PROBLEM DESCRIPTION >> Among the lines below, tally those that hold "heading". Return the number and nothing more.

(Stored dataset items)
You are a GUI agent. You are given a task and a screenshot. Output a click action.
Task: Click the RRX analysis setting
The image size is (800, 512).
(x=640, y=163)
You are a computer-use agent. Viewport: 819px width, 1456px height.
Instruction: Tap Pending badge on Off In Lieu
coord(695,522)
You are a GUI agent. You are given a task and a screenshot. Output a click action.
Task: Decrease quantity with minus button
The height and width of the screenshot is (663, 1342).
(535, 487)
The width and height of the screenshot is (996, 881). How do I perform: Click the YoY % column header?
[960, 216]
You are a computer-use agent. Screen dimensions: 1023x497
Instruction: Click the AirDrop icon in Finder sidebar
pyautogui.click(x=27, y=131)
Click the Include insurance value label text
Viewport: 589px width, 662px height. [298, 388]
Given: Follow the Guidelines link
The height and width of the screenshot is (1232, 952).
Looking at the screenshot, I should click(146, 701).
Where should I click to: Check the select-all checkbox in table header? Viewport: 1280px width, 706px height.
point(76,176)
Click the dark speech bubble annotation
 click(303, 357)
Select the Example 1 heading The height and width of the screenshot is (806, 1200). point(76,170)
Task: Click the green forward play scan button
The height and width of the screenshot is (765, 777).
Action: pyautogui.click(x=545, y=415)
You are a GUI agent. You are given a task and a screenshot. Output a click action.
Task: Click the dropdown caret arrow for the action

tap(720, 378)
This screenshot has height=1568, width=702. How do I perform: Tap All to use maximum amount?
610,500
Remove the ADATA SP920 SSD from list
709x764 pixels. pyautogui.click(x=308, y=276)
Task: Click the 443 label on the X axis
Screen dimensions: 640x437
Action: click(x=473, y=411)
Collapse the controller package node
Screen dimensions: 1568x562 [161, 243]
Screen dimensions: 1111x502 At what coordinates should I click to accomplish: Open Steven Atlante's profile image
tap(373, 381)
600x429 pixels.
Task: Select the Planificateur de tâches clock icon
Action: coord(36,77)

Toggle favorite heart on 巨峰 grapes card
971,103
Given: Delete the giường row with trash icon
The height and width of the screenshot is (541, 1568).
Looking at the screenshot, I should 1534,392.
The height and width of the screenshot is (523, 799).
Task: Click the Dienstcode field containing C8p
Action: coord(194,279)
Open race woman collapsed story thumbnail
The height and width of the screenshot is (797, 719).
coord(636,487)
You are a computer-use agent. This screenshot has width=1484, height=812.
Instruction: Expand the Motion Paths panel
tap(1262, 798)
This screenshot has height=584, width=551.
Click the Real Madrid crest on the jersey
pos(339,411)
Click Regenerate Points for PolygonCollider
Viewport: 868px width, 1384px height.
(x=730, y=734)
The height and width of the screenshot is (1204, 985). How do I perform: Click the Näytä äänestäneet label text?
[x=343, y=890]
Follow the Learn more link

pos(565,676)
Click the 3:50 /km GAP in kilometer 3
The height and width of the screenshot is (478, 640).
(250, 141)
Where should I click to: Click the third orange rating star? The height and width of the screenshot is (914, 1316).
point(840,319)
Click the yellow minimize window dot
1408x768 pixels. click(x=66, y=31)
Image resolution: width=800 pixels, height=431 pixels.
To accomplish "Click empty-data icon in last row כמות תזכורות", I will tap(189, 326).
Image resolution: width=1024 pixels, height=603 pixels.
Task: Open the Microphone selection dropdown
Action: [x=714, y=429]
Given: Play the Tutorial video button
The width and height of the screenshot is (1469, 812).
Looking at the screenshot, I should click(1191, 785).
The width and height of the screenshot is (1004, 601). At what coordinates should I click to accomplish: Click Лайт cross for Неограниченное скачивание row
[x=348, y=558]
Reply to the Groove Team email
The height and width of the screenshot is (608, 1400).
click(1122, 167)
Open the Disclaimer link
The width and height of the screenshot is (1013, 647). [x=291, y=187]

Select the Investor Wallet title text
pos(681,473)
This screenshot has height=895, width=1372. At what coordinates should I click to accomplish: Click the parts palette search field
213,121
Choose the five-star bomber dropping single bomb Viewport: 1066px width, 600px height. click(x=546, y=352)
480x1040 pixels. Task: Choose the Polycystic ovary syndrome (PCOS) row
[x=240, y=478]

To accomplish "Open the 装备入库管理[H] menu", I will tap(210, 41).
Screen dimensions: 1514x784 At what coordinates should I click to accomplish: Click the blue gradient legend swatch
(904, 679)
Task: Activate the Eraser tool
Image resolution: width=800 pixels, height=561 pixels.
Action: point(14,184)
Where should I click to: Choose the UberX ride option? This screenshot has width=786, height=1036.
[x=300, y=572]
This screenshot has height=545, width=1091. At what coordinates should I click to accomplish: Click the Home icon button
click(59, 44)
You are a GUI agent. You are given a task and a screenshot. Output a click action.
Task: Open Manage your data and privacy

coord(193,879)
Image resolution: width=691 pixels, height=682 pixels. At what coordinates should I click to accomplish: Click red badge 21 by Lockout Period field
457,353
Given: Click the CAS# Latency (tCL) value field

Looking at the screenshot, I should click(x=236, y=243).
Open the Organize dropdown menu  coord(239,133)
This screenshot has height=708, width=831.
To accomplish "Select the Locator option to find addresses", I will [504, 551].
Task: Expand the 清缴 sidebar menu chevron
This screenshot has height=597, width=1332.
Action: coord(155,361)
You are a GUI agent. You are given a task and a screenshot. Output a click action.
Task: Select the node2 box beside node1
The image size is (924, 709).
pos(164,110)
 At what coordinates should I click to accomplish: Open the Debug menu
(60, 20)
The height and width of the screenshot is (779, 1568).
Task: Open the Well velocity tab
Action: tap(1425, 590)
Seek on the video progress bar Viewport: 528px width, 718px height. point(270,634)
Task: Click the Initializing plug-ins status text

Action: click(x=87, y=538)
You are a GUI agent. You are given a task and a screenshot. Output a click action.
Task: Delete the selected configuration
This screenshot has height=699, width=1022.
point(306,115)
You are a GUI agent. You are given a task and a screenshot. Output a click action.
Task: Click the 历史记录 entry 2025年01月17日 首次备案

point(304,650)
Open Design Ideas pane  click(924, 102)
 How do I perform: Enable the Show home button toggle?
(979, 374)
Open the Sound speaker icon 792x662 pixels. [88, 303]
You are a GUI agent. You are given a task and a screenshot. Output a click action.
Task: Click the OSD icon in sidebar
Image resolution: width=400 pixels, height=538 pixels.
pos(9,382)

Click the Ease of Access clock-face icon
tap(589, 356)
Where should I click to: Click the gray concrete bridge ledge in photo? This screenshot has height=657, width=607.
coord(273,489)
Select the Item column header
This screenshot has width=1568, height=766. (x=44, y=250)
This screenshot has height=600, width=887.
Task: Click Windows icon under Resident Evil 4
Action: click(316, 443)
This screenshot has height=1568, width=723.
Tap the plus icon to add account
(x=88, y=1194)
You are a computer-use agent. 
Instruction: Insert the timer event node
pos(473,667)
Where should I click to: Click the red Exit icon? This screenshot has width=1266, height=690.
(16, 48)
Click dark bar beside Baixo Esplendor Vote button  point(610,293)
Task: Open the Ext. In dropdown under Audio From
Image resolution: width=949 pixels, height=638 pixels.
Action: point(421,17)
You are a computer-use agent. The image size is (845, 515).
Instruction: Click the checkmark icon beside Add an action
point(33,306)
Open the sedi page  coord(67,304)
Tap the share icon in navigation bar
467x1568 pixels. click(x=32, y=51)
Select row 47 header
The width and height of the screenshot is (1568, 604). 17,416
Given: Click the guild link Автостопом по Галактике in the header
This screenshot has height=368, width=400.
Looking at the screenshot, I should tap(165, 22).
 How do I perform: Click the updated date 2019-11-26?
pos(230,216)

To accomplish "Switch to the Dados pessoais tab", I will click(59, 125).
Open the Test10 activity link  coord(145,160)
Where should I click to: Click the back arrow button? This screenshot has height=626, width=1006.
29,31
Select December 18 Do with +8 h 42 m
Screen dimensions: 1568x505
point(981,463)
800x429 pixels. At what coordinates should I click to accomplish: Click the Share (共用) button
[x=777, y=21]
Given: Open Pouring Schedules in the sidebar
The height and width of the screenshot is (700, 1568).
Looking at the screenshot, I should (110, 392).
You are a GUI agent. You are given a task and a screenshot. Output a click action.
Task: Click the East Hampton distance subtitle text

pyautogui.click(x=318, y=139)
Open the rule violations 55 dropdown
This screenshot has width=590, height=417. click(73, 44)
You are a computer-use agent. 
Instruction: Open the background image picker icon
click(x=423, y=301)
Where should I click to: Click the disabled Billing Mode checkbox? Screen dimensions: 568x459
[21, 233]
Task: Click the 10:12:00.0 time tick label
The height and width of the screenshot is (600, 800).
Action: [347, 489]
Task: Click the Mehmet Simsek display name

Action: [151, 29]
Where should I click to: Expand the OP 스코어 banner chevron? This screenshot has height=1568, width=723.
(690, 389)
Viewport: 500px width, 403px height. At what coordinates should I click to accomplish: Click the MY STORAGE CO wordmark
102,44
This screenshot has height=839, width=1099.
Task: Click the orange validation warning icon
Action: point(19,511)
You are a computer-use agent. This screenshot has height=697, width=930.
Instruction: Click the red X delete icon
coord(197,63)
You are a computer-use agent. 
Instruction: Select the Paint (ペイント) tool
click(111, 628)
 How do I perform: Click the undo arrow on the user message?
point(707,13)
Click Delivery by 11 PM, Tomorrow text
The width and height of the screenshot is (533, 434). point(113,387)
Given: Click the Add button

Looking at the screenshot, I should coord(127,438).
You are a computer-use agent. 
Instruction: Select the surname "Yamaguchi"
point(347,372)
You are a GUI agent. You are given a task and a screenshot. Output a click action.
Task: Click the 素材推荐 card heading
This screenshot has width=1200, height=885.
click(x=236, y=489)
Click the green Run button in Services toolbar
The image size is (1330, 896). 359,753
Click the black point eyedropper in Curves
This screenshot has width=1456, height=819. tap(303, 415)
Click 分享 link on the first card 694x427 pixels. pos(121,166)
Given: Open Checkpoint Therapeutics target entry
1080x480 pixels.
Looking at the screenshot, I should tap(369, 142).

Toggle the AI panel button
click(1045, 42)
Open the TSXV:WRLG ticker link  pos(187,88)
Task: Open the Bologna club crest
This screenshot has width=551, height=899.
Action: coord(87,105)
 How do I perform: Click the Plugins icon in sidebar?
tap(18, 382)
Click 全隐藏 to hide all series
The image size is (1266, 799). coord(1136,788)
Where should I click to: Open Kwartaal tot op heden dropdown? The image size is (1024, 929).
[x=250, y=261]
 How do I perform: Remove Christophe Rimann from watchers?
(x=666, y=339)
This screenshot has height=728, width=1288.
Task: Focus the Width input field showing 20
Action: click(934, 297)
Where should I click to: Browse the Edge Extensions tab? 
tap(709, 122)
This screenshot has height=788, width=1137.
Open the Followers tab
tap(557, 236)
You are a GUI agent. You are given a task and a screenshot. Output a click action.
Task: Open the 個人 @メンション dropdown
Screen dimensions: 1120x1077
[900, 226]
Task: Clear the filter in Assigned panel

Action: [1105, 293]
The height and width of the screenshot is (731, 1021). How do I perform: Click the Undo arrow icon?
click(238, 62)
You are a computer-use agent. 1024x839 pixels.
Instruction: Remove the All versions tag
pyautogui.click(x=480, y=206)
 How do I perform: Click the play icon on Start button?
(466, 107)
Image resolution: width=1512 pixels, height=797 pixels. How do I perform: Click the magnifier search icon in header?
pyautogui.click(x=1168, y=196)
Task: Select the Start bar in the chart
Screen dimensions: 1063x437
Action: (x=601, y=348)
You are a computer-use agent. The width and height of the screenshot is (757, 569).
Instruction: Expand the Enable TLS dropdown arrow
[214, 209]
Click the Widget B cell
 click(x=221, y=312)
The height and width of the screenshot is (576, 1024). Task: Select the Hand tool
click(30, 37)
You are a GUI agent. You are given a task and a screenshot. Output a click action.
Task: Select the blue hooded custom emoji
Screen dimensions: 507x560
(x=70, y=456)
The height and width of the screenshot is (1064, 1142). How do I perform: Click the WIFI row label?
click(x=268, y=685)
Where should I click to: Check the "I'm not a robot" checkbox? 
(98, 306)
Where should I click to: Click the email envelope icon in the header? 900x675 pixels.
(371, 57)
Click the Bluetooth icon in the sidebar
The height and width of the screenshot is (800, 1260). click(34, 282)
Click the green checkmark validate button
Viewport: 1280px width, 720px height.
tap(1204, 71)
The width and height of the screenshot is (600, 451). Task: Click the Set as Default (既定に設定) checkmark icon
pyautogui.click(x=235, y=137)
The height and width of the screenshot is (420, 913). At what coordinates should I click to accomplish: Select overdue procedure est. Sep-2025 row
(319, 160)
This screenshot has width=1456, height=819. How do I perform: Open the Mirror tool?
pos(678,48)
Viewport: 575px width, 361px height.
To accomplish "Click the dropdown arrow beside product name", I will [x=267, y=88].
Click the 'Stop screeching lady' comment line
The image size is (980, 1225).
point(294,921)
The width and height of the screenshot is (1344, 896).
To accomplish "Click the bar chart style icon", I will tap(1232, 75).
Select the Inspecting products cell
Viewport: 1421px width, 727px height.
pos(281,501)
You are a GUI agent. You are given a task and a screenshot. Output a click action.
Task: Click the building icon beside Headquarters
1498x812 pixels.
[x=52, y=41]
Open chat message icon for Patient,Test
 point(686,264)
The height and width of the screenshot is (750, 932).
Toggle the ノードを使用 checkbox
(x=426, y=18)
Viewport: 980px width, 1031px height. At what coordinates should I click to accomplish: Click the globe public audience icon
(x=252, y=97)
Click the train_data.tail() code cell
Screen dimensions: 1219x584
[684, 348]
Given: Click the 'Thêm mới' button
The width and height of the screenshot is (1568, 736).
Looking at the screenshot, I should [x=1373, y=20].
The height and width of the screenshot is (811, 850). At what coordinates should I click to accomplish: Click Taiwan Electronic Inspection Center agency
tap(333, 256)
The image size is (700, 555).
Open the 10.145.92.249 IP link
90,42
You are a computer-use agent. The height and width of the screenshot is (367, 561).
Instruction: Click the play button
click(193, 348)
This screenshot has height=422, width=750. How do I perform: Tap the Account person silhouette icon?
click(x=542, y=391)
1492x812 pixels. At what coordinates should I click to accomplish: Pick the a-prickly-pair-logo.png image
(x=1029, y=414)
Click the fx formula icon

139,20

ANSWER SPACE >> 2